For all the great expectations of Alibaba’s upcoming public initial offering on Friday, some people are missing the point of what the Chinese giant does and in what level it best performs. Indeed, the IPO is going to be the largest of its kind, and there’s no stopping Alibaba from expanding into the U.S. soil.
Some analysts speculate that Alibaba, once it starts doing business in the United States, will compete with Amazon or Google. But of course the line in which Alibaba operates is very much different from the ways of Amazon and Google, yet again two giants in their own respect. The Chinese company, for one, only facilitates the selling of goods online, which is vastly different from how Amazon operates.
Even before Alibaba is going public, it is already earning whopping sums of revenues. The company’s income comes from various business units. For example, it is affiliated with Alipay, an online payment titan that is much bigger than PayPal. The service mainly caters to consumers buying products through Alibaba. The company also has Taobao, an eBay-like online business; AliExpress, which connects customers from outside mainland China to export companies; and Tmall, which enables big companies like Apple to connect to hundreds of millions of online shoppers within China. Aside from those mentioned, Alibaba also provides cloud services.
The branches of Alibaba’s business are every indication that the company has the capability to extend into almost every aspect of online-based enterprise. It is already a giant in China, now it is poised to grow worldwide.
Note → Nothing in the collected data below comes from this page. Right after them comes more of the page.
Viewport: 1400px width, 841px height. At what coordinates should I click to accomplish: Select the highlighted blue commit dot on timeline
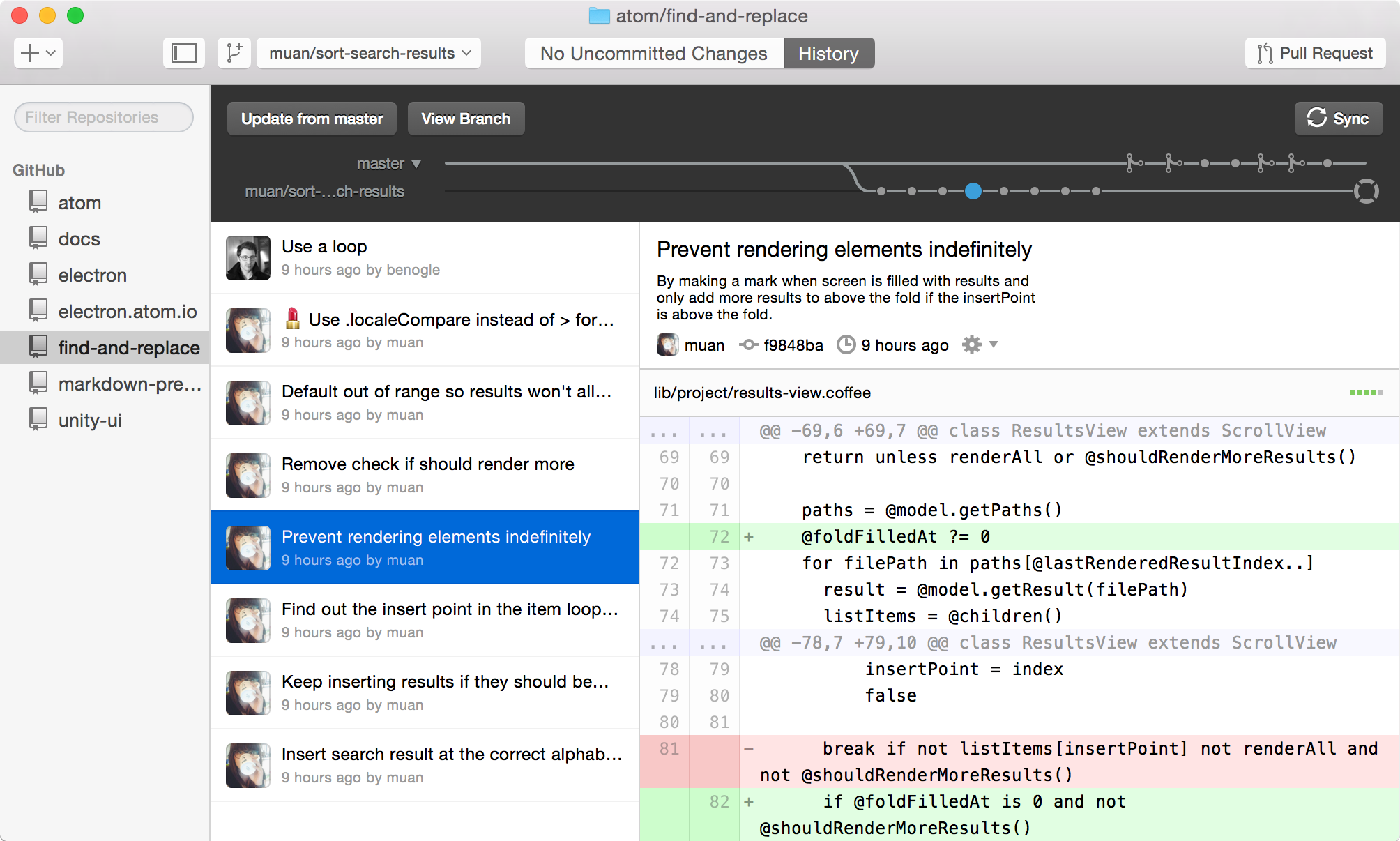click(973, 191)
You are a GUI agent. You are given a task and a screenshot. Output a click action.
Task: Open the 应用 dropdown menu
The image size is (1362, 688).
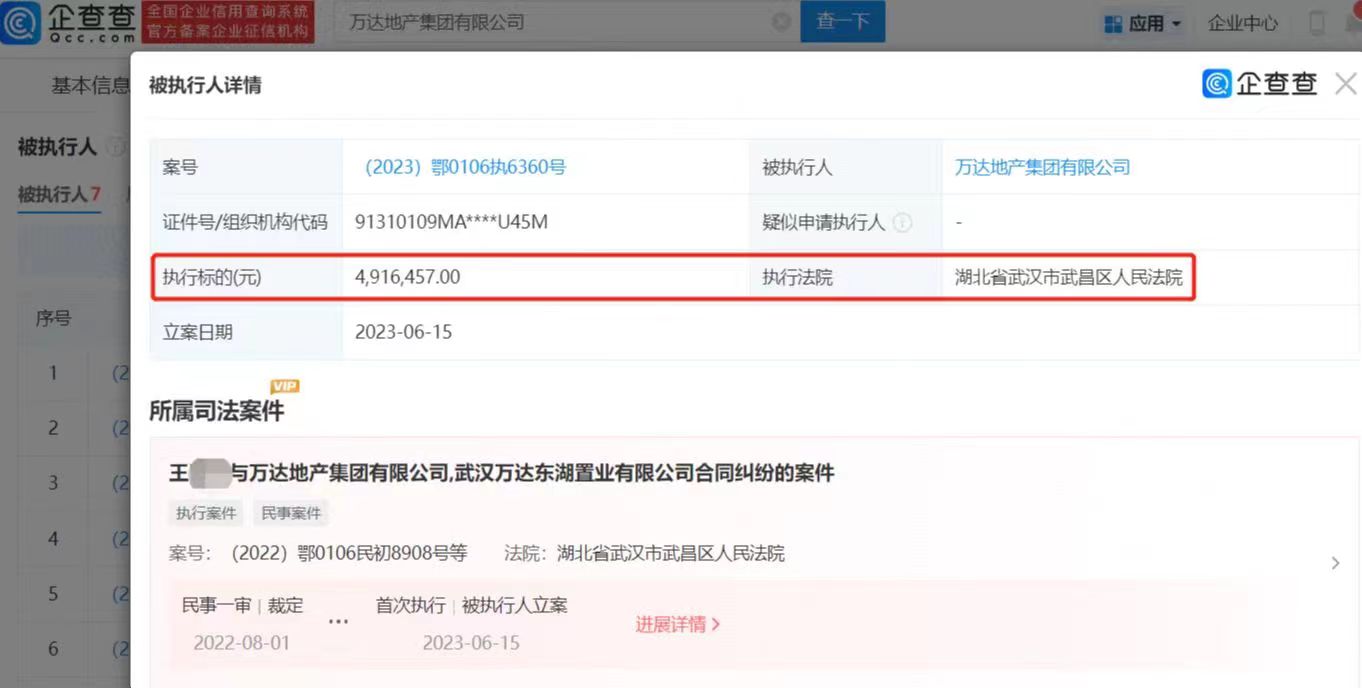point(1142,23)
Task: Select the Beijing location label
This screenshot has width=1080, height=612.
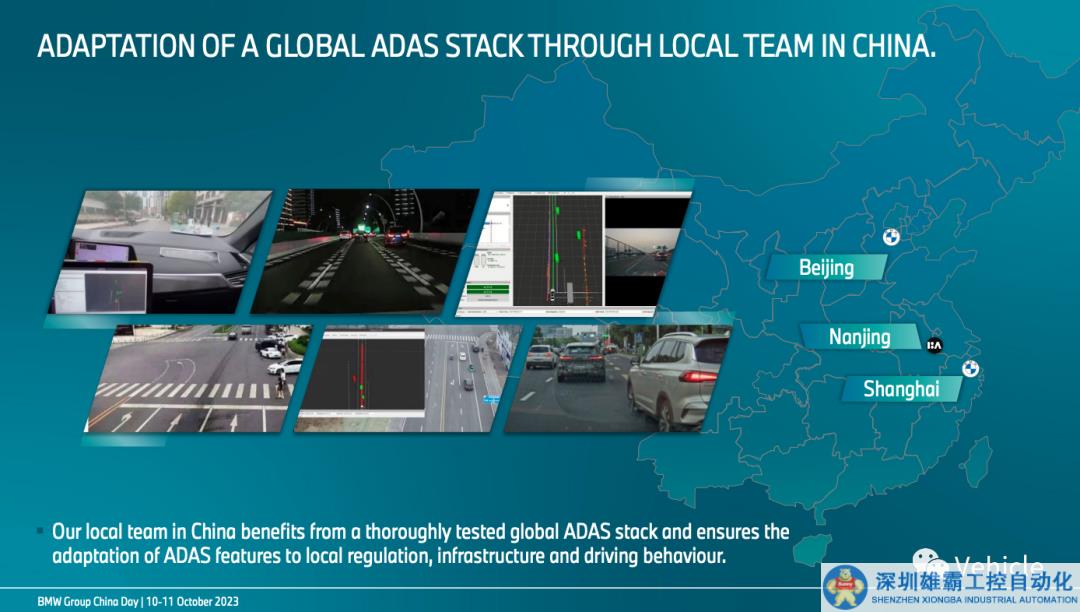Action: click(826, 267)
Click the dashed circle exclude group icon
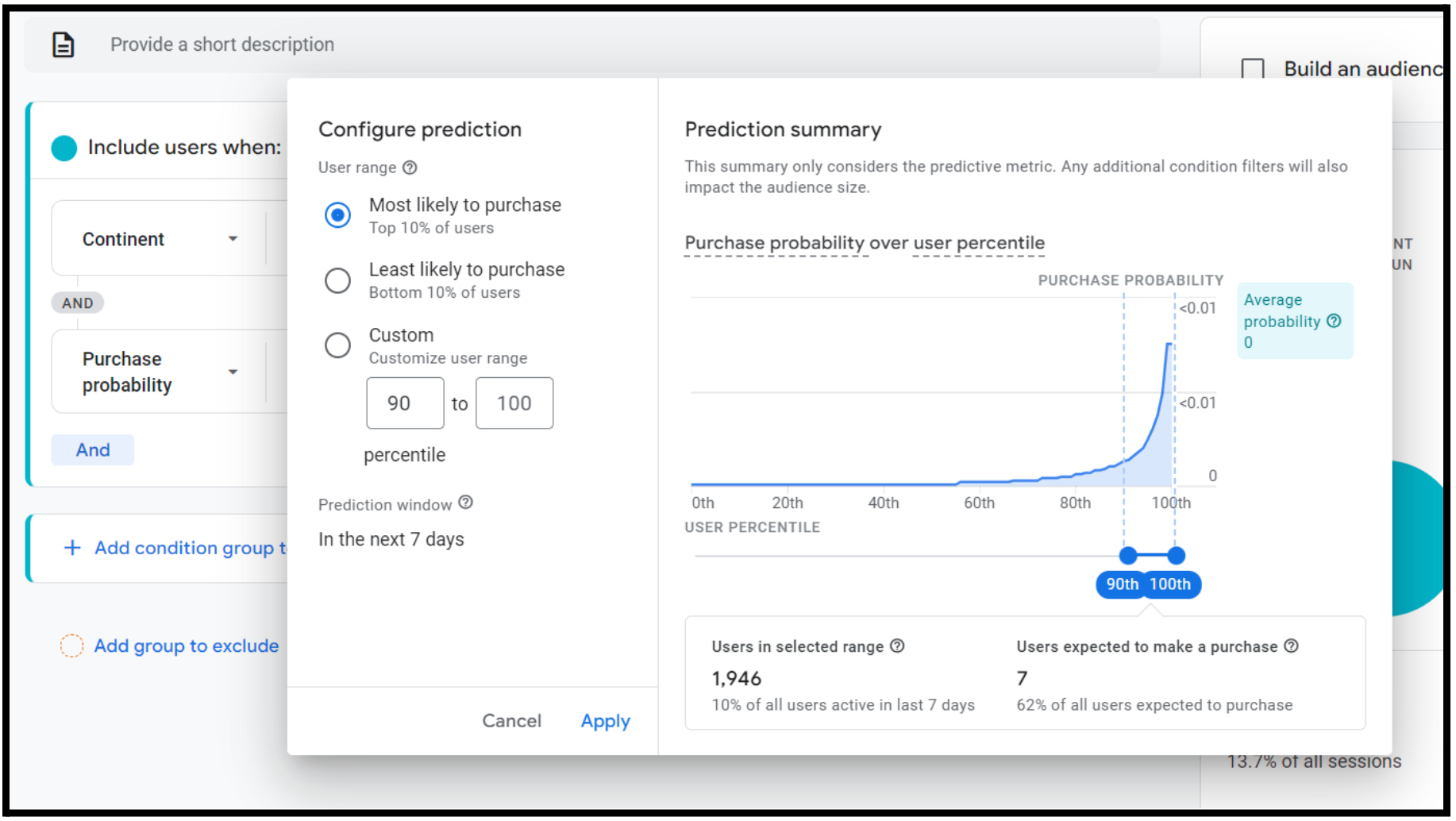Viewport: 1456px width, 821px height. click(71, 646)
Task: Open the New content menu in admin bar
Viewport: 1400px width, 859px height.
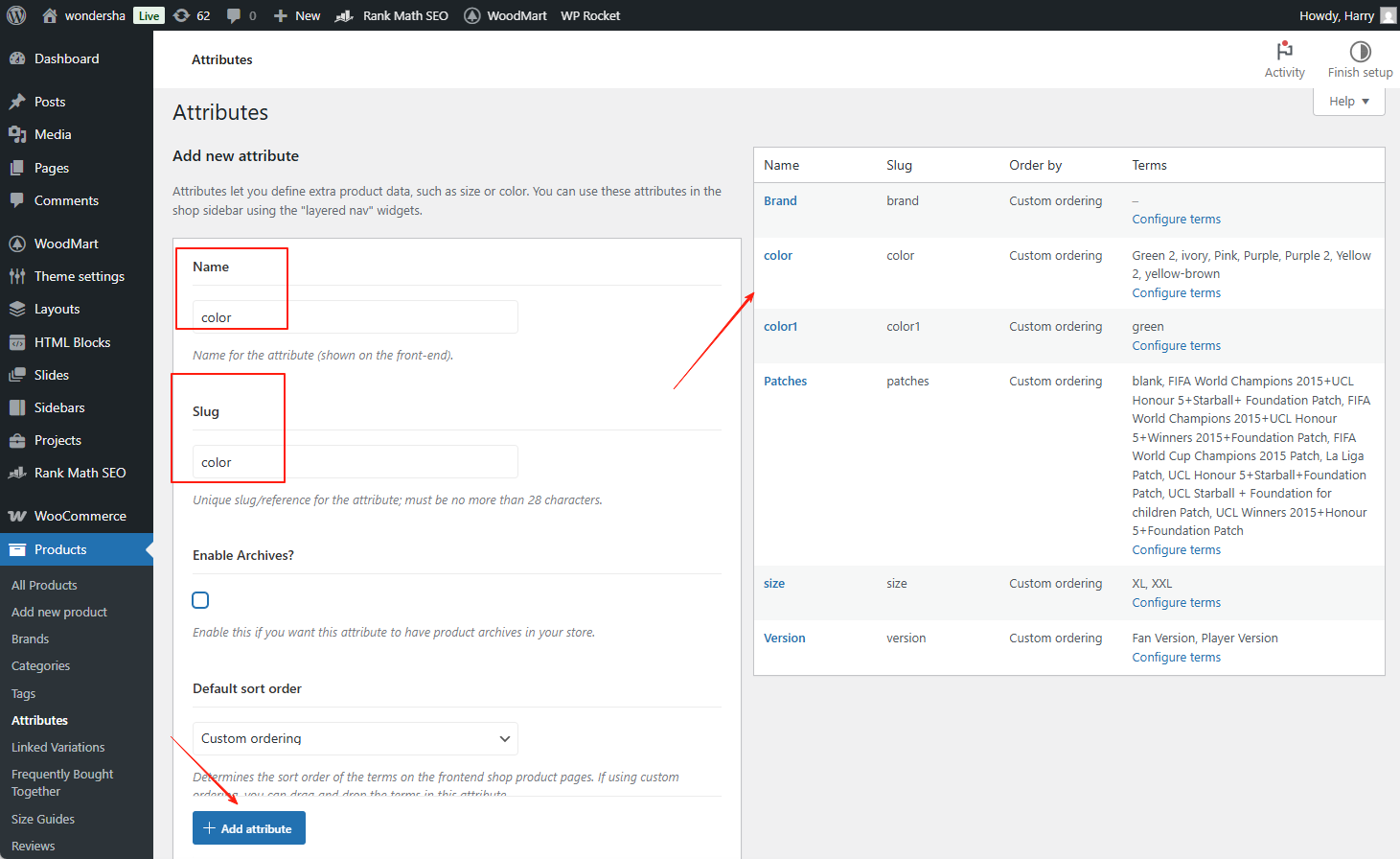Action: point(297,15)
Going by the sales figures, Alibaba generated $296 billion in 2013 from its consumer marketplace, which pales eBay’s $76.5 billion in sales for the same year. The company also has no control over its inventory, unlike Amazon, which is one advantage because Alibaba online manages the marketplaces through which goods are sold, and does not handle the goods themselves. In terms of deliveries, Alibaba coordinates them, not perform them.
Because the Chinese company only has to worry about its digital overhead, Alibaba is able to increase its profits compared to other companies in the United States. In fact, in 2013 the company’s net profit rose 44 percent, and it is in itself a big leap from the previous years’ earnings. On the other hand, Amazon only saw a net profit margin of not more than 1 percent in the same year.
But more than the figures, Alibaba needs to sustain growth in the future and it has to show concrete plans to investors to keep going for the longer term.